# ЗАДАНИЕ 1:
Ответьте по тексту о Тютчеве на три вопроса:
(a) В каком городе, как сказано в начале, у воды высился собор?
(b) Сколько лет было дочери Дарье, когда Тютчев писал ей о жизни?
(c) В каком городе Иван Гагарин был сослуживцем Тютчева?
# ЗАДАНИЕ 2:
Пожалуйста, продолжите текст о Тютчеве, начав сразу после его последнего предложения.

# ТЕКСТ ДОКУМЕНТА:
В Базеле… Был вечер. Я сидел на бревнах, у самой воды; напротив меня, на другом берегу, над скоплением остроконечных крыш и готических домишек, прилепившихся к набережной, высился базельский собор, — и все было прикрыто пеленою листвы… Это тоже было очень красиво, а особенно Рейн, который струился у моих ног и плескал волной в темноте».

Неутоляемое стремление вобрать в себя жизнь во всей ее полноте составляло постоянную основу тютчевского характера; уже на пороге старости он писал дочери Дарье, в то время двадцатипятилетней: «Вбирай же в себя полнее жизнь, тебя окружающую, впитывай ее в себя как можно больше…»

Тютчев жадно вглядывался, конечно же, не только в ландшафты Европы. Его мюнхенский сослуживец и на какое-то время — в тридцатых годах — ближайший друг, князь Иван Гагарин писал о нем:

«Богатство, почести и самая слава имели мало привлекательности для него. Самым большим, самым глубоким наслаждением для него было присутствовать на зрелище, которое развертывается в мире, с неослабевающим любопытством следить за всеми его изменениями… В людях его привлекал тоже спектакль, который представляли собой души…»

Множество фактов доказывает, что Гагарин, писавший эти строки через много лет после того, как пути его и Тютчева бесповоротно разошлись, исказил душевный облик поэта, изобразив его чуть ли не холодным соглядатаем. Хорошо известно, что те или иные — в том числе, казалось бы, совсем далекие от личных интересов Тютчева — события заставляли его подчас мучительно страдать. Но Гагарин, без сомнения, прав, утверждая, что Тютчев беспрерывно и жадно вбирал в себя все зрелище европейской жизни, знание о которой он черпал и из непосредственных впечатлений, и из рассказов и споров собеседников, и из газет и книг. Конечно, всякий человек так или иначе интересуется зрелищем жизни; но из воспоминаний Гагарина ясно, что у Тютчева этот интерес был всепоглощающей и постоянной страстью, и об этом нам еще не раз придется говорить. Поэтому уже через несколько лет пребывания в Европе Тютчев знал ее так, как если бы прожил здесь долгую жизнь.

# МАТЕРИАЛ:
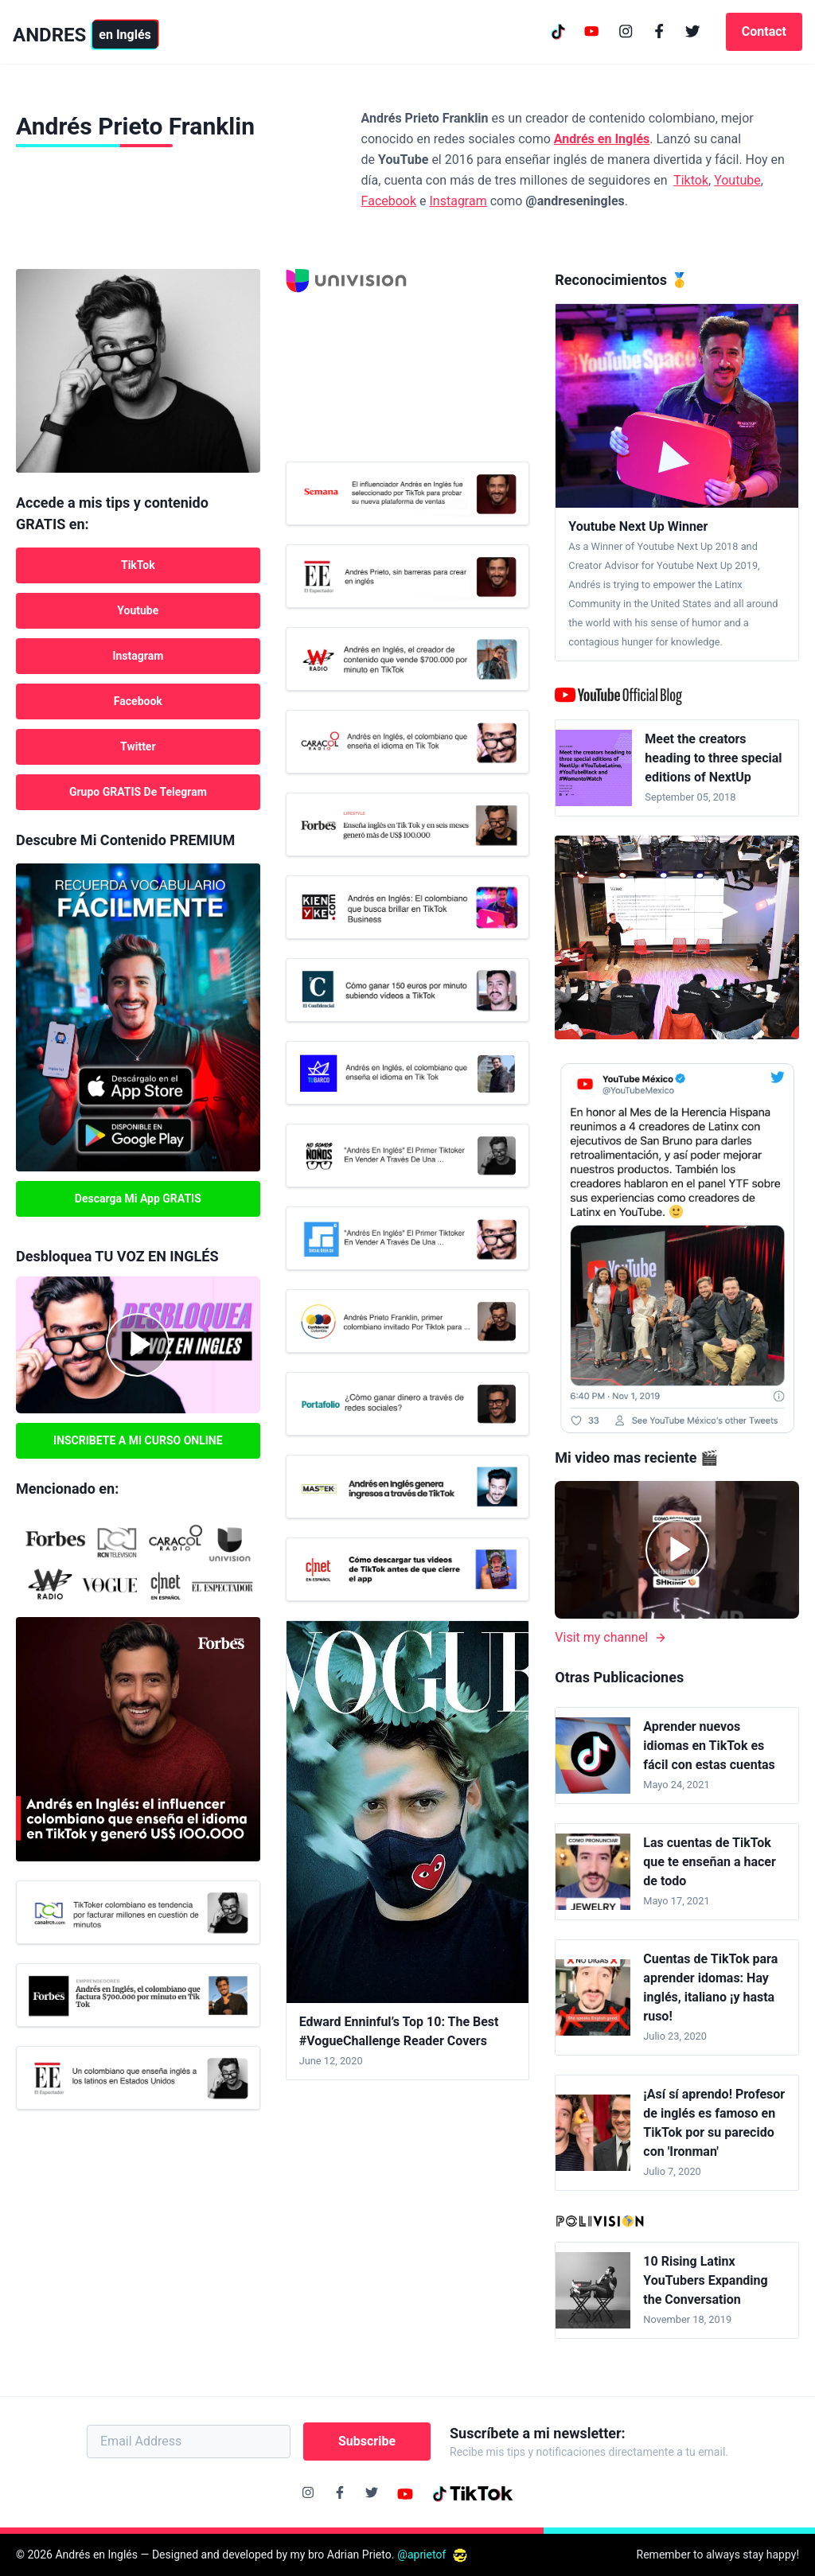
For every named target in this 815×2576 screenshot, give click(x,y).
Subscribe (367, 2441)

# ОТВЕТ 1:
(a) В Базеле.
(b) Двадцать пять лет.
(c) В Мюнхене.

# ОТВЕТ 2:
Но дело, конечно, не только в знании. Поистине стремительно обрел Тютчев духовную и творческую зрелость. Это с совершенной ясностью можно увидеть, изучая в хронологическом порядке его стихотворения; еще в 1823 году они, по существу, чисто юношеские: в 1825-м — обретают черты самобытности, а к 1829-му предстают как зрелые создания великого поэта (ср. такие опубликованные в 1829–1830 годах стихи, как «Видение», «Бессонница», «Как океан объемлет шар земной…», «Цицерон», «Последний катаклизм» и др.).

К этому времени Тютчев достиг зрелости не только как поэт; Карл Пфеффель, узнавший его в 1830 году, вспоминал: «За исключением Шеллинга и старого графа де-Монжела (один из наиболее выдающихся политических деятелей того времени, в течение многих лет — премьер-министр Баварии. — В. К.), он не находил равных себе собеседников, хотя едва вышел из юношеского возраста».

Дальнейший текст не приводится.